A group of business students were flavour of the month as they whipped up a tasty challenge to prove their entrepreneurial prowess.

12 students from Kensington and Chelsea College’s Business Enterprise Course, were challenged to set-up and successfully run a stall selling milkshakes.

The month long ‘BBC Apprentice’ style challenge saw the group split into two teams, competing against each other to find customers and build a profitable business.

Calling themselves Super Shakes and Milk Surprise, the teams spent the run-up to Christmas tempting staff and students at the Maxilla and Wornington Centres in to buying their home made milkshakes.

Super Shakes opted for fruit based milkshakes, whilst their rivals indulged in a more chocolate laced alternative. Under the guidance of their learning mentor, Aaron Takyi, the teams took full responsibility for getting their business off the ground, from deciding on the pricing strategy and marketing to choosing flavours, buying the ingredients and making the milkshakes.

An impressive month of selling came to an end this week with both teams revealing their profits and presenting their business strategy to a judging panel of college staff, who had the difficult task of selecting a winner.

Super Shakes emerged as the triumphant team after raising £120 in profits and scoring highly for their marketing strategy, communication skills, team work, confidence and customer service skills.

A member of team Milk Surprise said: ‘We all had roles in the business challenge but we also learnt the importance of pitching in with other things to work as a team. I really enjoyed competing against the other team. It felt like the TV programme Junior Apprentice. The challenge has helped me become more confident as well teach me skills that would be useful in a business environment.’

The profits from both businesses will go towards helping fund the next course project. The Business Enterprise Course is run under the Alternative Schools Programme. It is open to anyone aged 14 to 16 and not in mainstream education.

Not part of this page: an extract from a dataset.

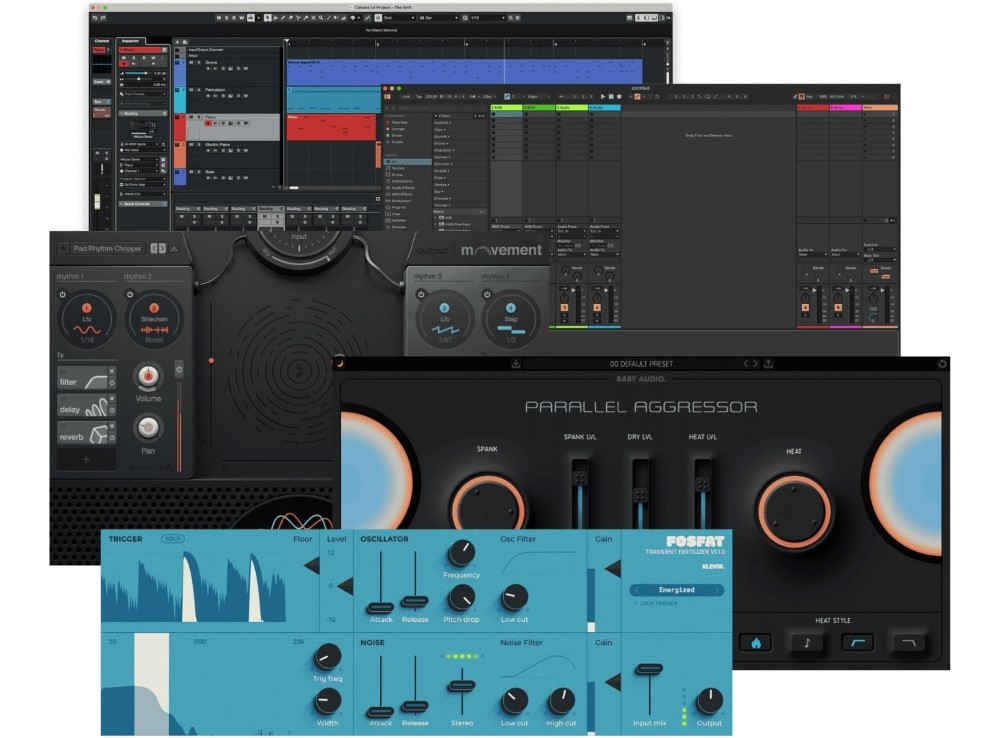Choose the high-pass curve heat style button
The width and height of the screenshot is (1000, 738).
click(857, 643)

Learning Mentor Aaron Takyi, added: ‘The Business Enterprise Course is focused on the practical side of learning. It’s a different way of developing skills and is more about hands-on projects rather than classroom based theory work. The current student are full of ideas. By setting up and running their own business they have developed a range of skills. For instance learning about profit and loss accounts and designing marketing materials have already improved their numeracy and IT skills.’